● WORK TO BE COMPLETED: A verbatim reproduction of the lines below, from the line containing "Add the 文件恢复" through the line containing "You are a computer-use agent. The", both ends included, is the whole required output.

● DATA EXCERPTS:
......

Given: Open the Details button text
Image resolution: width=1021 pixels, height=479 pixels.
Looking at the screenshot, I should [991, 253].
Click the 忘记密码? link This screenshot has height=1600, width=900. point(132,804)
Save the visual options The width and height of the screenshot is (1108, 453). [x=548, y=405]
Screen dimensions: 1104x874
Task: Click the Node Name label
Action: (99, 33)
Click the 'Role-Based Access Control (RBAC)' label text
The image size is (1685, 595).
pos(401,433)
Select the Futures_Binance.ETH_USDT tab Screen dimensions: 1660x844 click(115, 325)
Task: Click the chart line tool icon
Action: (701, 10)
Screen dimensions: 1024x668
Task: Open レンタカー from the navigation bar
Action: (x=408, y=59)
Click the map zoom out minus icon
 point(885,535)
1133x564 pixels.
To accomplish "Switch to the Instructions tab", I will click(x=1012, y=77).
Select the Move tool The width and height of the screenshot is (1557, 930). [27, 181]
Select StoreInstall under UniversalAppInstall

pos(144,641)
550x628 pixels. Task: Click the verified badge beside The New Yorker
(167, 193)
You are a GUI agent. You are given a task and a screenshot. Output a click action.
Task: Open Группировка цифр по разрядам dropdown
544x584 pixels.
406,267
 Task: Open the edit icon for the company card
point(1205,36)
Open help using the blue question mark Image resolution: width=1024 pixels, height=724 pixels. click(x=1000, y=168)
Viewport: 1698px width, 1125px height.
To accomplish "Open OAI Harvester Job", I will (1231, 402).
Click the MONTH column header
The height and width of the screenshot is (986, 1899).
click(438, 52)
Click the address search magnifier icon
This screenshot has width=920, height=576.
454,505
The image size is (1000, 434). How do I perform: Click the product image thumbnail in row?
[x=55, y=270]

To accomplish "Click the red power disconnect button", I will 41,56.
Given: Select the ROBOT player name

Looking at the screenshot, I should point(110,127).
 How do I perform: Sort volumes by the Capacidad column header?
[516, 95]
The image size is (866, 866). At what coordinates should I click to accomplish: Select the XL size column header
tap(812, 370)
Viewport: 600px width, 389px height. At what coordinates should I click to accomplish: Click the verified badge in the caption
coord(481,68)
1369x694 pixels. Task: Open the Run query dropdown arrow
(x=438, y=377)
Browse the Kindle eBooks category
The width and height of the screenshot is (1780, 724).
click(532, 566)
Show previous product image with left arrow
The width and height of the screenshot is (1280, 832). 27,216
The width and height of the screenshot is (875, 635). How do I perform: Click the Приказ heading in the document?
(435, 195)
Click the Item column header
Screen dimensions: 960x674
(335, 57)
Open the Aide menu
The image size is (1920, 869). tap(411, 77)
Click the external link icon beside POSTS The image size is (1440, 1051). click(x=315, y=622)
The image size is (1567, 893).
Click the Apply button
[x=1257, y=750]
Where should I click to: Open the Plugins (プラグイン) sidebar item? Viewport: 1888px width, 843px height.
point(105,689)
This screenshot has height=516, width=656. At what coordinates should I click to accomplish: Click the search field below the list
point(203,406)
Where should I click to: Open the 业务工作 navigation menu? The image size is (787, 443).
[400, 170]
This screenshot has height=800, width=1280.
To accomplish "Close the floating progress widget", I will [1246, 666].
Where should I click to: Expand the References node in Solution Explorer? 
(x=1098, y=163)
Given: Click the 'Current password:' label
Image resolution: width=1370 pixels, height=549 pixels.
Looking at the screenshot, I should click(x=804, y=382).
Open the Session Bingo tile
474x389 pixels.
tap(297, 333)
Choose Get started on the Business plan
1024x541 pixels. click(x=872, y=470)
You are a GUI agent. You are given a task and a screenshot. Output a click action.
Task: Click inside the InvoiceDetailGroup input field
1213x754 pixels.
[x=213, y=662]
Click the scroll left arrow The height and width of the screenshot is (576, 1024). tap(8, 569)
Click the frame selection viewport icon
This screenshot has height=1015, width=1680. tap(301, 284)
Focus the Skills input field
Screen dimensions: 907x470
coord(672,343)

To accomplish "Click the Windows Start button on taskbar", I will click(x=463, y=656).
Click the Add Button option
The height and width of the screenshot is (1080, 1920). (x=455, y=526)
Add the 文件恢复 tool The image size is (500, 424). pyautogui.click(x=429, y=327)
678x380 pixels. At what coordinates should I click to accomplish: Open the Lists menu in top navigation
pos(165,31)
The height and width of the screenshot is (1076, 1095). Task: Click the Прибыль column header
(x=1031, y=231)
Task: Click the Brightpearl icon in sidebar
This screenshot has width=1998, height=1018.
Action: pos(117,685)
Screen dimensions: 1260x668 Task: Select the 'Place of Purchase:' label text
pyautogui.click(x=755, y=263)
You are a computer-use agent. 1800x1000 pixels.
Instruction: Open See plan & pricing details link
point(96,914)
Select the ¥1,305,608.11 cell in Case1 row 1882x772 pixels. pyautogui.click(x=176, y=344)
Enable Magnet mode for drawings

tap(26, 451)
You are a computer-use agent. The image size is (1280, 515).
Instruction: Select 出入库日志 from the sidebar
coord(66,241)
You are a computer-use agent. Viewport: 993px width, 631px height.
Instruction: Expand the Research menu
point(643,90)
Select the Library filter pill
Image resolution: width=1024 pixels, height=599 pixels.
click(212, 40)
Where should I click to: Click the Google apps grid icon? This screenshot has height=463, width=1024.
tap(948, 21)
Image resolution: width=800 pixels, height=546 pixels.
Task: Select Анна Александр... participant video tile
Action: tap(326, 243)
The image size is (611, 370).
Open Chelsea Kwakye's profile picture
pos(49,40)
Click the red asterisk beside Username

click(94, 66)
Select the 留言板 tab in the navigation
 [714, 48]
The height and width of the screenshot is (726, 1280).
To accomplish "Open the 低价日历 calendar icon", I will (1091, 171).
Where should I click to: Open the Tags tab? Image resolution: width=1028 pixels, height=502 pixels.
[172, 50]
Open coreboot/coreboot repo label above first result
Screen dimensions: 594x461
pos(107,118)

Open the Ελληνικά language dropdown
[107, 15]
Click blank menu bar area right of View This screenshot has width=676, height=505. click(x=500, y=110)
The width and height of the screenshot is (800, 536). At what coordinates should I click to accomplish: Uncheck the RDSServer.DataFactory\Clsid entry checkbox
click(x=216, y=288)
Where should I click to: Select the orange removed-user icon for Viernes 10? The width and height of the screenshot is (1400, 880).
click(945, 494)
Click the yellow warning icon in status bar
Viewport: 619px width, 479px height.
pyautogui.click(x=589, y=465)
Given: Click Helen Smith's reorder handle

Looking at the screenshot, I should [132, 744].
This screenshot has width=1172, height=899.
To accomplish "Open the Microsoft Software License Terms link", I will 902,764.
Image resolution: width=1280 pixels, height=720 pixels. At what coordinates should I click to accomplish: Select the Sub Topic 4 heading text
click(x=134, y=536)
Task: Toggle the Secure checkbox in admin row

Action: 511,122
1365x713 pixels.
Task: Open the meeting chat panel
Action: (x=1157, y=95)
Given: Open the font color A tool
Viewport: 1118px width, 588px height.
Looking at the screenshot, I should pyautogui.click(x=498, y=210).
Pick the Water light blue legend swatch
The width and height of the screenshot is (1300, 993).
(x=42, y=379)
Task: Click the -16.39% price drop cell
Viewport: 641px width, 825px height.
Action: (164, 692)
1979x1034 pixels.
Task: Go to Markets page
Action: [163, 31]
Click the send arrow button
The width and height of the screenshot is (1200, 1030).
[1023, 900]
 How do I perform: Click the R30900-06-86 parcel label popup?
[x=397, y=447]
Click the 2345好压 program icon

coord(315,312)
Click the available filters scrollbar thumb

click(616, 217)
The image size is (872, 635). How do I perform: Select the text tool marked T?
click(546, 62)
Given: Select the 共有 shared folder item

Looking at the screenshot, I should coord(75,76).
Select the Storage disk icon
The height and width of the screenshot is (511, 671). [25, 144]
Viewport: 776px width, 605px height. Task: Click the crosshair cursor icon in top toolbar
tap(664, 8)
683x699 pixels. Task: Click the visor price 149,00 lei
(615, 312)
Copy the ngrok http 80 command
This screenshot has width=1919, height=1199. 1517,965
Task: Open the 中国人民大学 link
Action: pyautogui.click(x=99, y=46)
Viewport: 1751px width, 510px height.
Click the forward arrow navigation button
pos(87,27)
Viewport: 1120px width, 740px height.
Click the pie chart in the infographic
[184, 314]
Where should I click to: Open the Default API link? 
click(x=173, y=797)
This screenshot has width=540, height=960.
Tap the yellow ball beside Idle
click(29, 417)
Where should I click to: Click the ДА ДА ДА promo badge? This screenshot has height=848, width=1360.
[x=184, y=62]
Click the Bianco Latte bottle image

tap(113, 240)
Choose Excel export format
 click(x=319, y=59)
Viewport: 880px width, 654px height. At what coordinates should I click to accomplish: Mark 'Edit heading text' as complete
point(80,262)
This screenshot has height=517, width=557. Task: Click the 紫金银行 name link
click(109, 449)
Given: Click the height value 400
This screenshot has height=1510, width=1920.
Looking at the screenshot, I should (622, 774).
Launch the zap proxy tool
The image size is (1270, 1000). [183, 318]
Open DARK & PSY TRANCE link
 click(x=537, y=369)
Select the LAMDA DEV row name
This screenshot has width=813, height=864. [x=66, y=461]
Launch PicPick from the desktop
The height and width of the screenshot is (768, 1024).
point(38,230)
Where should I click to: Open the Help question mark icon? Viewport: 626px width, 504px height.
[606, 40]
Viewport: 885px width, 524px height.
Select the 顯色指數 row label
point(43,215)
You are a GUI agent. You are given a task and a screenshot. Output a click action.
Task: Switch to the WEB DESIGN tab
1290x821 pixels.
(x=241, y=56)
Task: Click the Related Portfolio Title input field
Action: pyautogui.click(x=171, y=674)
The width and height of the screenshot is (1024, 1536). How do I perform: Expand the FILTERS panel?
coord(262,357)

......

● REPLY TO THE EXERCISE:
Add the 文件恢复 tool The image size is (500, 424). pyautogui.click(x=429, y=327)
678x380 pixels. At what coordinates should I click to accomplish: Open the Lists menu in top navigation
pos(165,31)
The height and width of the screenshot is (1076, 1095). Task: Click the Прибыль column header
(x=1031, y=231)
Task: Click the Brightpearl icon in sidebar
This screenshot has width=1998, height=1018.
Action: pos(117,685)
Screen dimensions: 1260x668 Task: Select the 'Place of Purchase:' label text
pyautogui.click(x=755, y=263)
You are a computer-use agent. 1800x1000 pixels.
Instruction: Open See plan & pricing details link
point(96,914)
Select the ¥1,305,608.11 cell in Case1 row 1882x772 pixels. pyautogui.click(x=176, y=344)
Enable Magnet mode for drawings

tap(26, 451)
You are a computer-use agent. The image size is (1280, 515).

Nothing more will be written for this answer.